A veces, la vida se siente como un ciclo interminable de errores y promesas rotas. Nos miramos al espejo y solo vemos las veces que fallamos, las veces que dijimos que cambiaríamos y no lo hicimos, o las veces que abandonamos nuestros sueños por miedo. La hermosa invitación de Mevlana nos recuerda que no importa cuántas veces nos hayamos perdido en el camino, siempre existe una puerta abierta para regresar. Esta cita no es un juicio, sino un abrazo cálido que nos dice que nuestra esencia no se define por nuestros tropiezos, sino por nuestra capacidad de volver a intentarlo.
En el día a día, esto se traduce en esa voz interna que a menudo es demasiado dura con nosotros. Pensamos que si cometemos el mismo error dos veces, ya no merecemos una nueva oportunidad. Pero la realidad es que la vida es un proceso de aprendizaje constante, y el aprendizaje rara vez es lineal. Todos somos, en algún momento, ese caminante que ha perdido el rumbo o ese amante que ha descarrilado sus propios ideales. Lo importante no es la perfección de nuestra trayectoria, sino la valentía de seguir caminando hacia la luz, sin importar el peso de nuestro pasado.

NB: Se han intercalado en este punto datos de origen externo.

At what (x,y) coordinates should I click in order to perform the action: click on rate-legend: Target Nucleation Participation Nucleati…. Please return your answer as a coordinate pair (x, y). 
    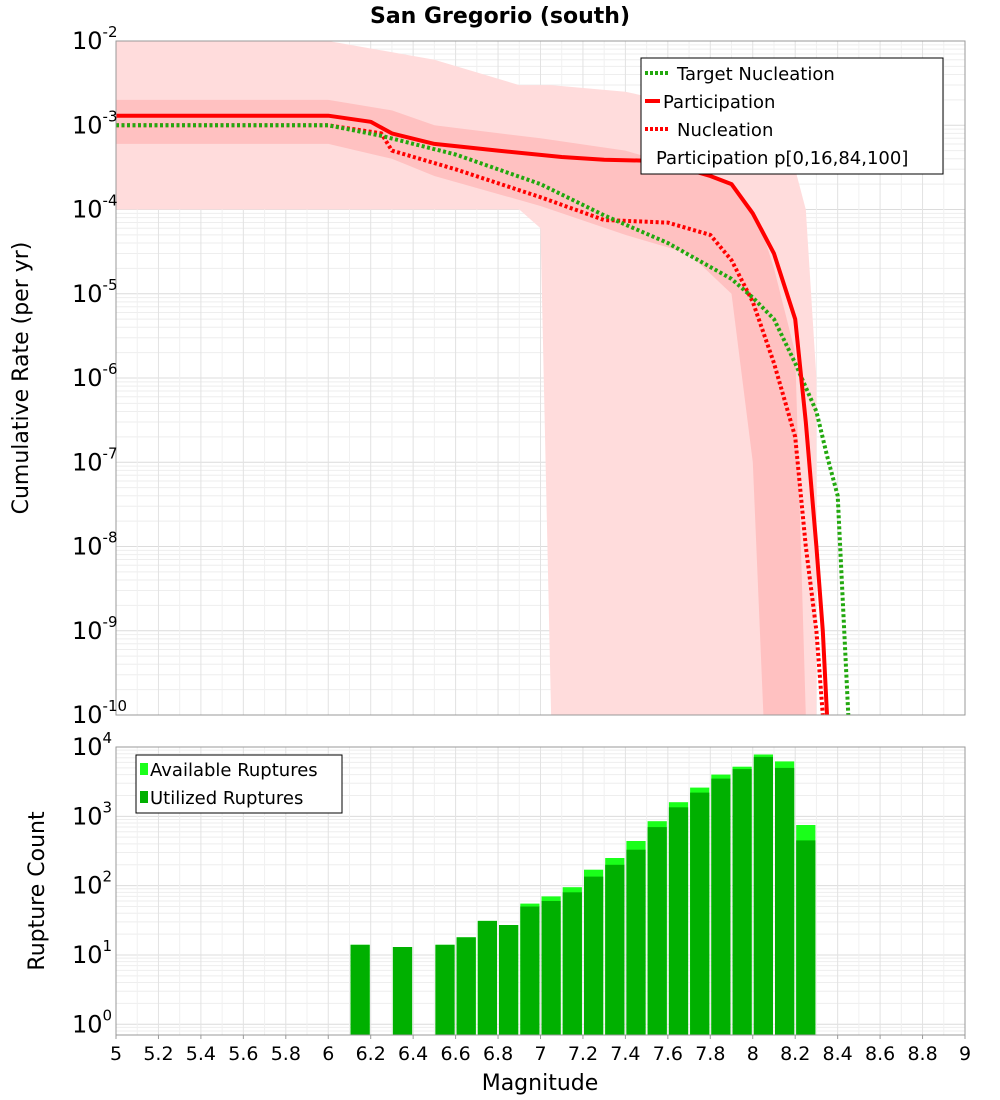
    Looking at the image, I should click on (792, 116).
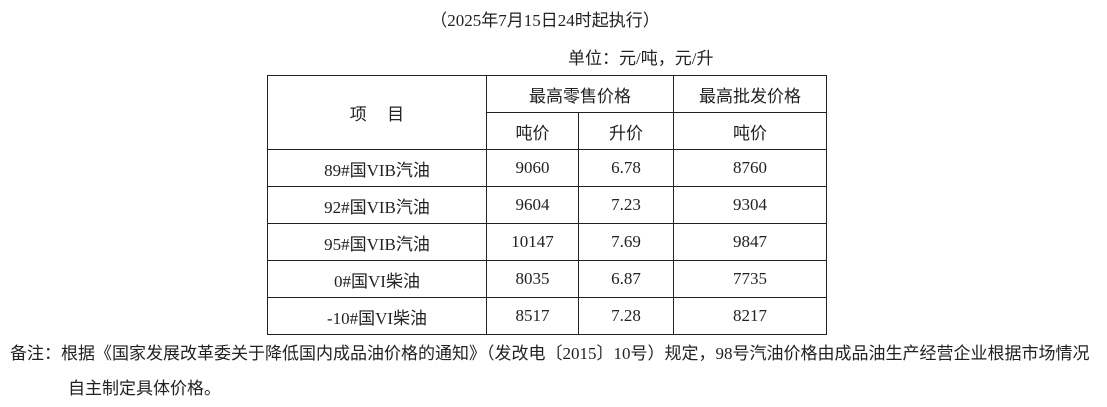  Describe the element at coordinates (377, 279) in the screenshot. I see `product-cell: 0#国VI柴油` at that location.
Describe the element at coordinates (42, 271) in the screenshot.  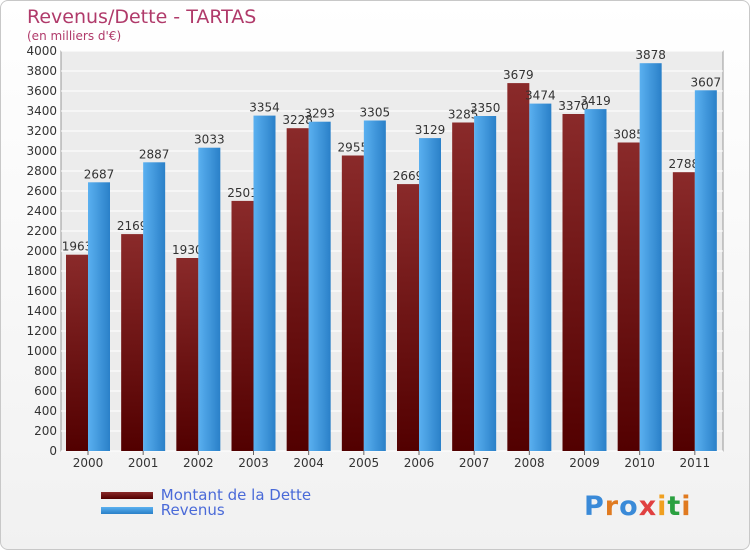
I see `y-tick-label: 1800` at that location.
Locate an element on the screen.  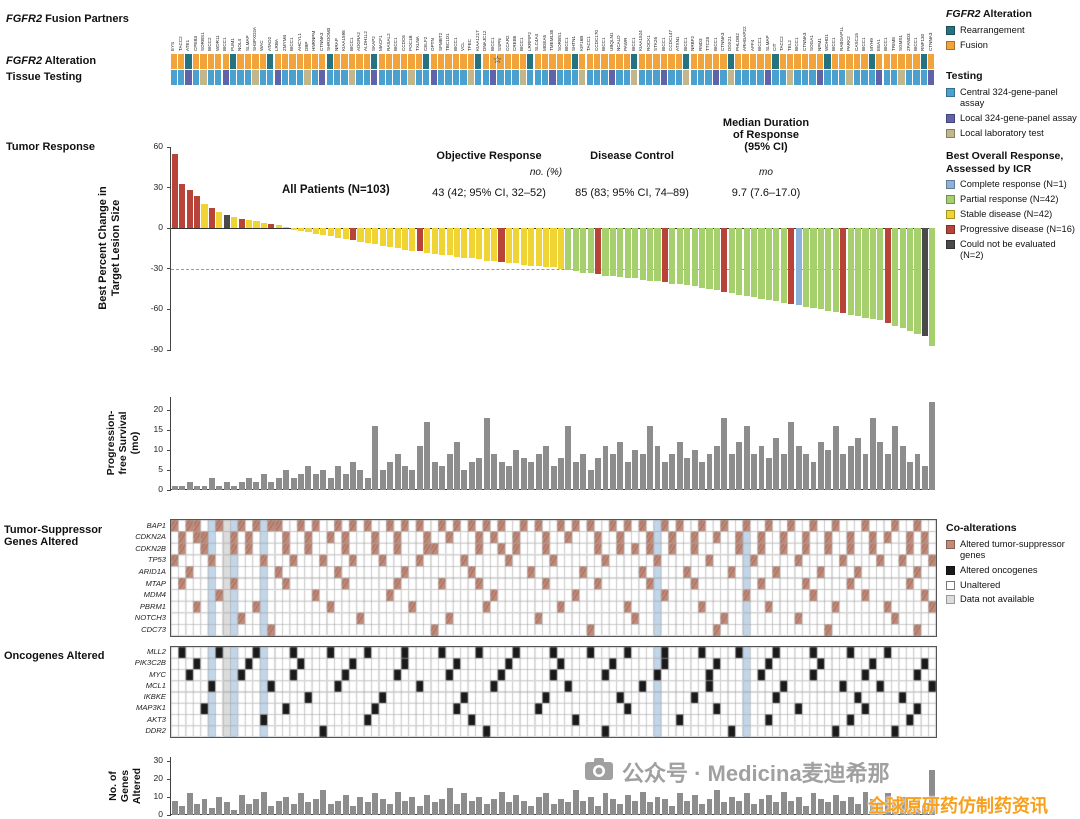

Recuerdo una vez que me sentía muy abrumada por mis propios deslices. Sentía que había defraudado a las personas que quería y, lo que era peor, a mí misma. Estaba convencida de que mi historia ya estaba escrita con tinta de arrepentimiento. Sin embargo, al leer estas palabras, comprendí que el universo no me estaba pidiendo que fuera perfecta, sino que simplemente me presentara. Al igual que un pequeño patito que se tropieza en el lodo pero sigue intentando caminar hacia la orilla, entendí que mi valor residía en mi persistencia, no en mi impecabilidad.
No importa si hoy te sientes como un extraño en tu propia vida o si sientes que tus promesas se han desmoronado. No te cierres las puertas de tu propio corazón. La invitación está hecha y el camino siempre está disponible para quien decide volver a empezar. Te invito a que hoy, en lugar de castigarte por lo que no fue, te des la bienvenida a ti mismo con la misma compasión con la que recibirías a un viejo amigo que regresa a casa. ¿Qué pequeña promesa podrías empezar a reconstruir hoy mismo?